A mystery at the zoo
But there was a problem. That year, the zoo’s okapi stopped breeding. Baffled scientists enrolled volunteers to help decipher the mystery. Intrigued, Calisi Rodríguez jumped at the opportunity. She wanted to touch the okapi’s velvety fur and bask in its exotic majesty. The reality was different.
“They handed me a stick attached to a cup and said, ‘Every time it relieves itself, we need you to collect the urine,’” said Calisi Rodríguez. “That was my glamorous job. So I would collect okapi pee, record which animal it came from and rush it over to the lab.”

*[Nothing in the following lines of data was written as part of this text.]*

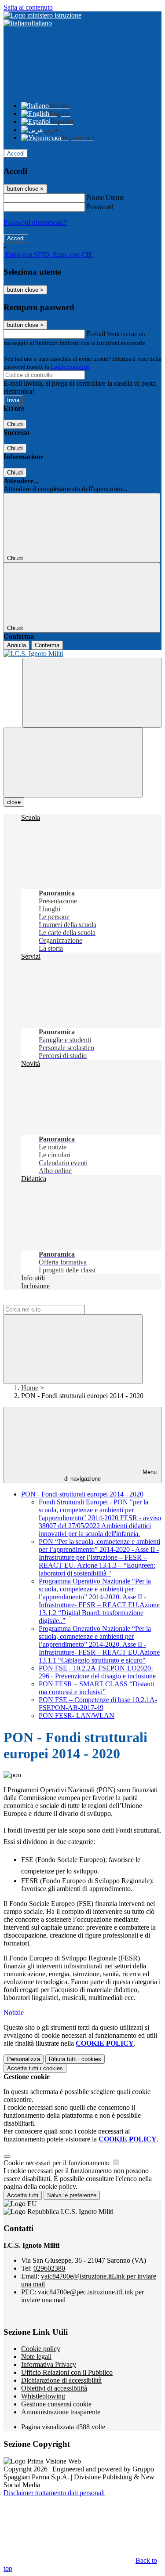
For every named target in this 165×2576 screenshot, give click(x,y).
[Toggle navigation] (73, 762)
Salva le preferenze (71, 2195)
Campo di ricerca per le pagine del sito (57, 1300)
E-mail (96, 333)
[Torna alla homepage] (82, 654)
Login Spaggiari (70, 366)
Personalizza (23, 2059)
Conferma (47, 645)
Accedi (16, 153)
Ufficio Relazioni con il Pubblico (67, 2372)
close (14, 802)
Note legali (36, 2356)
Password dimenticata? (35, 222)
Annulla (16, 645)
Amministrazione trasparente (60, 2412)
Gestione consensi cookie (56, 2404)
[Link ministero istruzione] (42, 15)
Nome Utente (105, 197)
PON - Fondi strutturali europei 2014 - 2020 (82, 1494)
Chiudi (15, 424)
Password (100, 206)
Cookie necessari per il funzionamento (57, 2163)
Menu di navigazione (110, 1475)
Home (29, 1387)
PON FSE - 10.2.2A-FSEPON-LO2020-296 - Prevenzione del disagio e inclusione (97, 1672)
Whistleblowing (43, 2396)
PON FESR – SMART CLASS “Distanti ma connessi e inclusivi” (96, 1688)
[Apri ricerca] (91, 693)
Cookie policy (40, 2348)
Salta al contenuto (28, 7)
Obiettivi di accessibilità (54, 2388)
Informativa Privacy (48, 2364)
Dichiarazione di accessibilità (61, 2380)
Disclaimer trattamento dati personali (54, 2492)
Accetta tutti (35, 2068)
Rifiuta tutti (75, 2059)
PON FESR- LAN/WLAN (76, 1715)
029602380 (49, 2268)
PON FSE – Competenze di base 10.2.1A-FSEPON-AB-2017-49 (98, 1703)
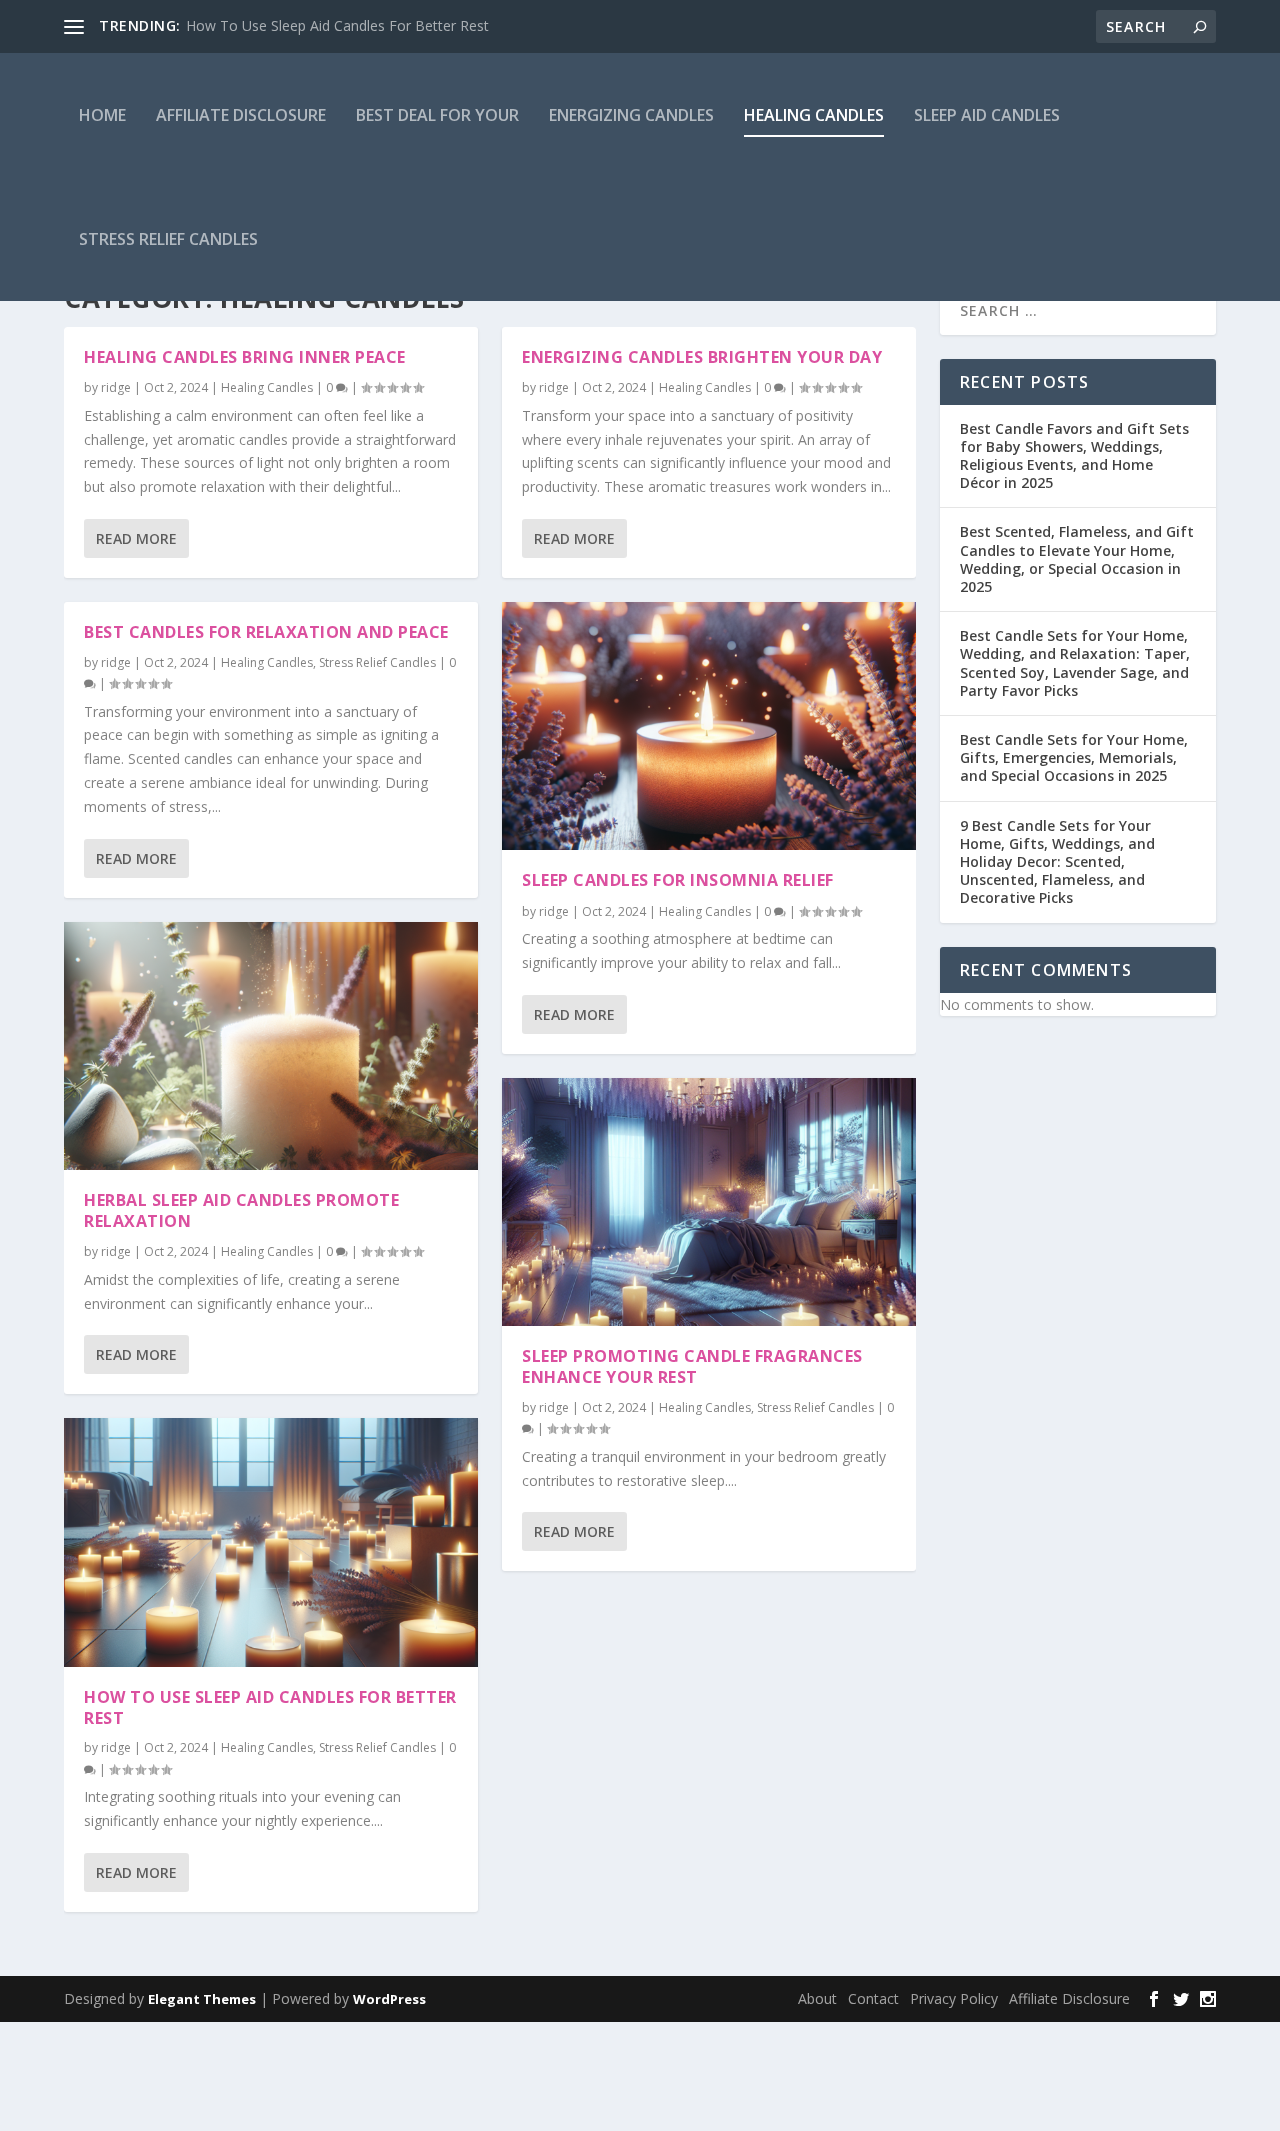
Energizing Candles (631, 115)
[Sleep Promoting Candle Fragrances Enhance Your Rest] (709, 1202)
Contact (873, 1998)
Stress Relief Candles (168, 239)
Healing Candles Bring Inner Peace (245, 357)
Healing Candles (814, 115)
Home (102, 115)
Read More (136, 538)
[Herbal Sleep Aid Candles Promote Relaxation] (271, 1046)
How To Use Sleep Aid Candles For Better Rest (337, 25)
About (817, 1998)
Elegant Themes (202, 1999)
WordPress (389, 1999)
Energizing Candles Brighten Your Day (702, 357)
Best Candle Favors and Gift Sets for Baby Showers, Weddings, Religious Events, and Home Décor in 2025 (1074, 456)
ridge (116, 387)
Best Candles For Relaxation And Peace (266, 632)
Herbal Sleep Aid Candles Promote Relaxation (241, 1210)
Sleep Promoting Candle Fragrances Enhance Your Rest (692, 1366)
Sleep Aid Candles (987, 115)
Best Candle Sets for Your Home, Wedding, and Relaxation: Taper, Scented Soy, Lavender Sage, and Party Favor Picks (1075, 663)
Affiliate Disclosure (241, 115)
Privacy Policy (954, 1998)
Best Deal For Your (437, 115)
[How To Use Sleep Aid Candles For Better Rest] (271, 1542)
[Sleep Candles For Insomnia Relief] (709, 726)
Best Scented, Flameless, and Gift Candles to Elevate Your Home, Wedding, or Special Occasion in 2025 (1077, 559)
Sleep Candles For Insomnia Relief (678, 880)
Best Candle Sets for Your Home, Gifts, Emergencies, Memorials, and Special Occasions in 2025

In the okapi urine, the scientists found increased levels of the hormone cortisol, which usually signals an animal is under stress.
“This is important because cortisol helps the body utilize energy resources needed to deal with that stressor and survive,” said Calisi Rodríguez. “And if you have too much cortisol for a chronic period of time, it can start to wear out different systems in your body.”
This includes the reproductive system, which could’ve explained the lack of breeding in the zoo’s okapi population. So the question became, why were the Dallas Zoo’s okapis stressed?
“Eureka!” A life-changing moment
As Calisi Rodríguez remembers it, around the time the okapi stopped breeding, the Dallas Zoo had installed a new manure handling system at the opposite end of the park. Designed like a conveyor belt, the new system carted manure away from the holding pens.
“The scientists thought that the okapi—being very sensitive animals—might be detecting the vibrations from the machine and those vibrations might be stressing them out,” said Calisi Rodríguez.
The zoo shut off the system. Eventually, the okapi cortisol levels decreased, and the animals started breeding again. For Calisi Rodríguez, watching the scientists resolve the mystery became an “Aha!” moment.
“I felt like I was Dr. Dolittle because the okapi were talking to us and telling us they were stressed out,” she said. “But they were doing this through their hormones. I had to learn more.”
Inspired by the experience, Calisi Rodríguez’s career ambitions shifted. She wanted to take on the role of a detective, uncovering mysteries of the natural world around her. She returned to school, earning an M.S. in biology at University of Texas, Arlington and a Ph.D. in integrative biology at the University of California, Berkeley. Despite the career shift, Calisi Rodríguez never left her passion and training as an artist behind.
“These experiences strengthened my ability to see the unseen and attack projects creatively,” she said. “All scientists are in many ways artists, and all artists, scientists.”
A career through the ranks of science thus began. She worked as a National Science Foundation postdoc in neurobiology, physiology and behavior at UC Davis and UC San Diego and as a UC President’s postdoc in psychology and environmental science and policy management at UC Berkeley. In 2014, her career took her to the East Coast, where she became an assistant professor of biology at Columbia University’s Barnard College. But an assistant professorship offer at UC Davis soon lured her back to West Coast.
Today, Calisi Rodríguez can look back at her experience at the Dallas Zoo and directly relate it to her work. Part of her continuing research is understanding how stress and other environmental factors affect animal reproduction. She uses pigeons as a model organism, which help represent similar biological processes in all vertebrates, including humans.
Her own unorthodox path to UC Davis has convinced her that there is never a set roadmap to any career.
“There is no specific path, only the path you make,” she said.